San Diego Market Produces Big Returns for Investors

Parallel Capital Partners sells the final 12 buildings in a larger office portfolio purchased in 2012 for $63 million and sold for nearly $150 million.

Matt Root

Parallel Capital Partners has achieved substantial returns on a Sorrento Valley office portfolio. Parallel purchased the portfolio in 2012 from Collins Development Co. for $63 million, and has just sold the final 12 office buildings in the portfolio for $112 million to Longfellow Real Estate Partners. Along with two earlier sales, the entire portfolio traded hands for $149.2 million. Parallel infused $10 million into the final 12 buildings, known as the Inspire Portfolio.

“The Collins portfolio represented a rare opportunity to acquire a critical mass of non-homogenous but extremely well located light industrial and office buildings in La Jolla, Sorrento Valley and Rancho Bernardo,” Matt Root, CEO at Parallel Capital Partners, tells GlobeSt.com. “Not all that long ago, light industrial buildings were considered a step down for premier tenants. The market has changed. Now from New York to L.A., creative spaces are not only in demand as places to work, they now are sought after, command premium prices and influence the design and direction of traditional class-A buildings. Changing real estate markets and economic factors over the last decade have dictated that older buildings accommodate uses disparate from their original design intents.”

San Diego offers investors a relative discount to other Southern California markets, according to Root, and this allowed them to achieve these substantial returns. “Our ability to acquire the portfolio at a favorable basis allowed us to successfully implement our strategy of creating workplace environments that occupiers desire,” says Root. “We simply realized that change is inevitable, and that occupiers are demanding a better workplace environment.  We also benefited from the strong capital flows into commercial real estate—both debt and equity. “

In addition to the ability to find a good deal in San Diego, the market also has seen an inward flow of capital, which has fueled office demand and property values. “The appreciation is also reflective of strong capital flows into not only the commercial real estate markets, but also VC capital flows into the life science sector,” says Root.

With rising costs, it is unlikely that Parallel could make the same investment play today. “We could definitely create the workplace environments that are in demand today,” says Root. “However, from a pure investment perspective, asset pricing in San Diego—like a lot of coastal markets—is priced to perfection, making it very difficult to acquire assets at a basis that would allow us to commit the proper amount of capital back into the buildings.”

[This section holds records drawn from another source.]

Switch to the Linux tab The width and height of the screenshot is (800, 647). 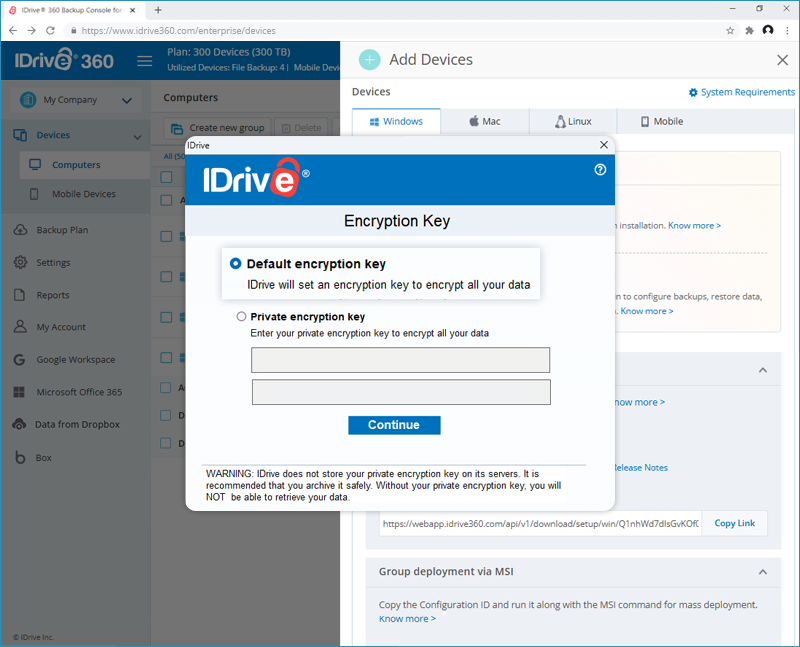coord(573,121)
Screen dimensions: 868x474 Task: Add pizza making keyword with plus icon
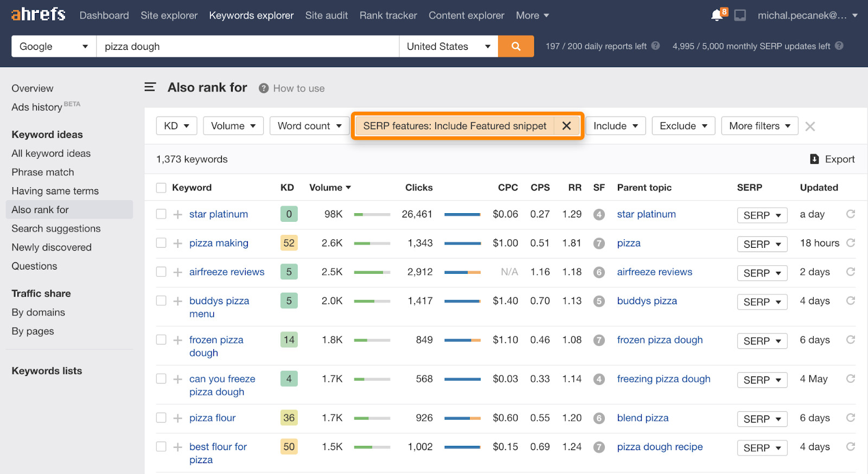tap(177, 244)
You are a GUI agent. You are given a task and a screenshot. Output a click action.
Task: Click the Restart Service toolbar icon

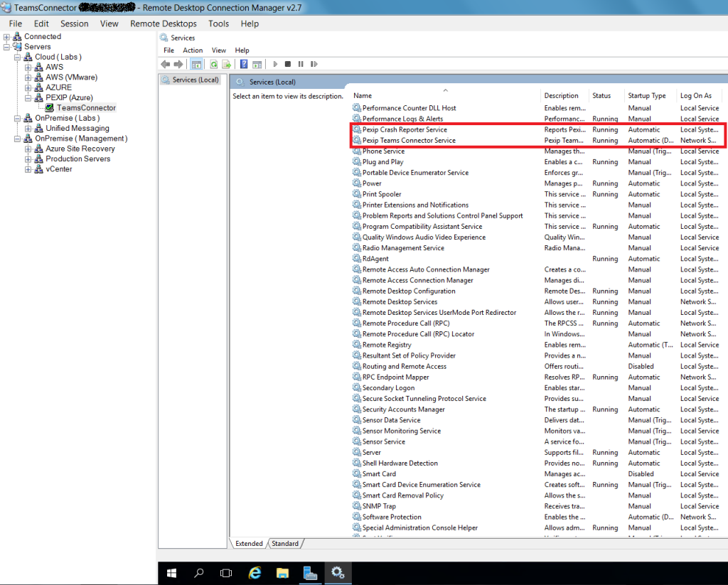click(314, 64)
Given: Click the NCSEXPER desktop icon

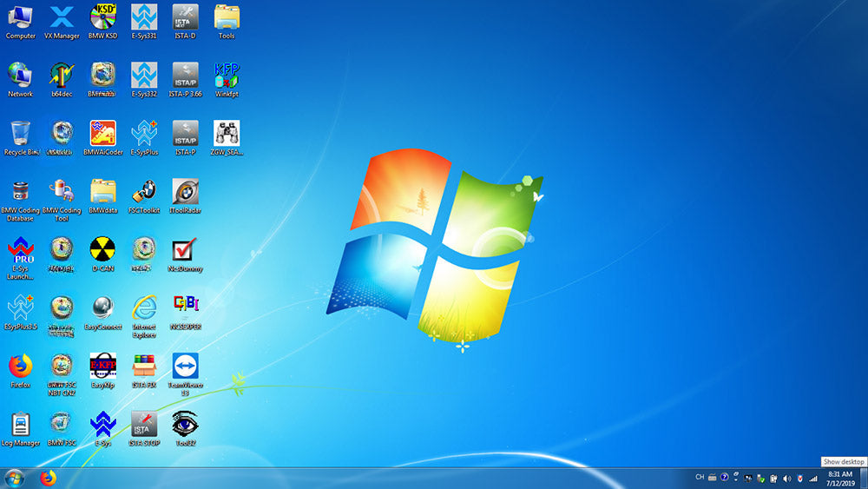Looking at the screenshot, I should (185, 309).

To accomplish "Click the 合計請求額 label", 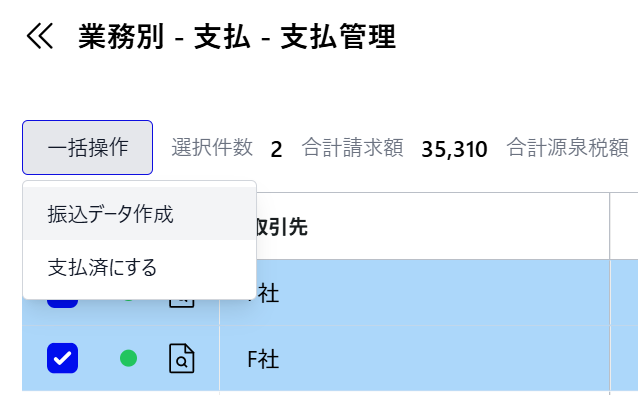I will [x=352, y=147].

Parallel has a long-term commitment to the San Diego market, and is continuing to look for opportunities. The firm likes the high quality of life, strong barriers to entry and long-term job formation in the market. “The San Diego economy has a diverse group of drivers such as defense related manufacturing and services, biotechnology R&D, high-tech communications, leisure and hospitality, and world-renowned research institutions,” says Root. “Today, however, there is a wall of capital chasing real estate transactions and many offerings are priced to perfection.  As a yield-oriented investor, I think we are a net seller in San Diego versus a net acquirer today.  We are currently focused on best of class assets in secondary rings of primary markets or secondary markets and industrial development opportunities in Las Vegas.”